Working on educational improvement with test data

15 Sep Working on educational improvement with test data

Posted at 13:01h in Assessment, Background comparative judgement, Cases by Tine Stoop

0 Likes

Roos Van Gasse, co-founder of Comproved, is a researcher and guest professor at the Faculty of Training and Education Sciences at the University of Antwerp. She is also team leader School Feedback at the Support Center for Central Testing in Education. We sat down with her to discuss school feedback and the use of test data for educational improvement.

From where did your passion for education come?

“My original plan was to teach. But during teacher training, I felt very much that I wanted to know more about education. I then went on to study training and educational sciences. There, while writing my master’s thesis, I became interested in research and student orientation.”

“After my studies, I first did some policy-oriented research at the university. Then I joined D-PAC, the research project from which Comproved came. There I did research on what teachers can learn from their students’ test performance to improve their teaching practices.”

What are you working on at the moment?

“At the moment I am doing research for the Support Center for Central Testing in Education. Because the quality of education in Flanders is declining, the minister has decided that from this school year, central tests will be organized throughout the region to better monitor the quality of our education.”

“To shape these tests, an interuniversity support center has been established. I have been appointed team leader of the section on school feedback. We investigate what data from test results we can use for school feedback and we design dashboards to feed that feedback back to the schools. We are also doing user monitoring and finally we are looking at how we can professionalize schools to work with that feedback.”

Will comparative judgement play a role in those centralized tests?

“The idea is that everything should be scored automatically. But automatic scoring of a competency like writing skills has never worked well for anyone. So with Comproved we are running pilots to collect a lot of human assessments to see if the algorithm can learn to make comparisons. So in that sense, comparative judgement does get used. But I assume that eventually they’re going to want to use comparative judgement with humans as well (laughs).”

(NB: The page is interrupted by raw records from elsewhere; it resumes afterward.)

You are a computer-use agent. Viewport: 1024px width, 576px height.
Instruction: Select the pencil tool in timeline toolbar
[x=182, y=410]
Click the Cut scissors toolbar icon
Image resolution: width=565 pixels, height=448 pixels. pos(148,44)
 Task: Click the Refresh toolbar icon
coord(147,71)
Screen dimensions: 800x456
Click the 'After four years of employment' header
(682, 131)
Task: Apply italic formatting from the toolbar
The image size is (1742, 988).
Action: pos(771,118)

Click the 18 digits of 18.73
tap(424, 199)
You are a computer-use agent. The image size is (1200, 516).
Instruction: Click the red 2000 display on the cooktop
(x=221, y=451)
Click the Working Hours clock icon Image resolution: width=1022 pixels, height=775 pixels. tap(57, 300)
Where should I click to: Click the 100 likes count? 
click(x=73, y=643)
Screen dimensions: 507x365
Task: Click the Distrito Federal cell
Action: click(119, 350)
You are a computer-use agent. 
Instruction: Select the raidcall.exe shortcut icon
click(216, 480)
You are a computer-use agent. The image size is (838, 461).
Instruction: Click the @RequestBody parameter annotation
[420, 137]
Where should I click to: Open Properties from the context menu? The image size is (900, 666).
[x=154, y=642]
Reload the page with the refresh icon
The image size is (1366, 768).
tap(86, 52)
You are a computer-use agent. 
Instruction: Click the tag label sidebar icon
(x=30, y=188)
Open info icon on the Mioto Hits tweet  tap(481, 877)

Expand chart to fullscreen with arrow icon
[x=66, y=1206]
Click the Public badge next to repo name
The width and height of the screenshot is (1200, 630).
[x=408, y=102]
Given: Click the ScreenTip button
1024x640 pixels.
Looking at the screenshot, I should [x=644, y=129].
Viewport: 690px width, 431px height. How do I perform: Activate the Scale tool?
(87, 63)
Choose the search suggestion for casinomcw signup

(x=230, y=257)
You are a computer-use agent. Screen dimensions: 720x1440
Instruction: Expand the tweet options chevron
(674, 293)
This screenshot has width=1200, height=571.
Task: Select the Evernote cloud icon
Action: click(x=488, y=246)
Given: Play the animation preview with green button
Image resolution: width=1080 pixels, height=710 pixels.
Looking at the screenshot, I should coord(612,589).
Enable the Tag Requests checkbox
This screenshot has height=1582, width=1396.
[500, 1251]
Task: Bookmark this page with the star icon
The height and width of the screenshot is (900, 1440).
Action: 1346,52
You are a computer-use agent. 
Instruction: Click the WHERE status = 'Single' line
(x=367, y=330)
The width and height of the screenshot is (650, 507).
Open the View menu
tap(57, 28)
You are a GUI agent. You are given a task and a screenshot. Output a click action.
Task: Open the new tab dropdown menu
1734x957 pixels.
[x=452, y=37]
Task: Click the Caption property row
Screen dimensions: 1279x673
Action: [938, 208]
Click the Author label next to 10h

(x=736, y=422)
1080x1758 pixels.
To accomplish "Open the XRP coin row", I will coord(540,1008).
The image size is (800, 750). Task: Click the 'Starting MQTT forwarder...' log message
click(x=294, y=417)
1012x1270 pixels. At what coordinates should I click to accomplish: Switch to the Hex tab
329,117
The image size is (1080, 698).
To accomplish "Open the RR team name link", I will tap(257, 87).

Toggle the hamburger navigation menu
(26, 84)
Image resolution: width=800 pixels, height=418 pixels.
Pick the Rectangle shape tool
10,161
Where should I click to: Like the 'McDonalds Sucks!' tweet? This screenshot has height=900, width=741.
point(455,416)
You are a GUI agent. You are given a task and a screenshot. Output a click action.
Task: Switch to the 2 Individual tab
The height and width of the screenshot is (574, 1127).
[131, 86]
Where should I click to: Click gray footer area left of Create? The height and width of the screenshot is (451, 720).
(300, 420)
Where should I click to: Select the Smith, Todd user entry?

As a teacher, you have a lot of data at your disposal, but there is no use in trying to do something with everything.

As a teacher, how can you get started with test data yourself?

“The important thing is that you actively seek feedback. As a teacher you have a lot of data at your disposal, but there is no use in trying to do something with everything. To deal qualitatively with that data, you have to start from your objectives. Evaluation is then a touchstone to see if you have achieved your goals with your students. And if not, you start looking for causes and solutions. That’s the idea behind using data for educational improvement.”

Can you give an example?

“Suppose a 2nd grade teacher is teaching his students the table of 7. To see if his students have automated the times table, he takes a test. So he wants to find out if he has achieved his goal of ‘my students know the table of 7’.”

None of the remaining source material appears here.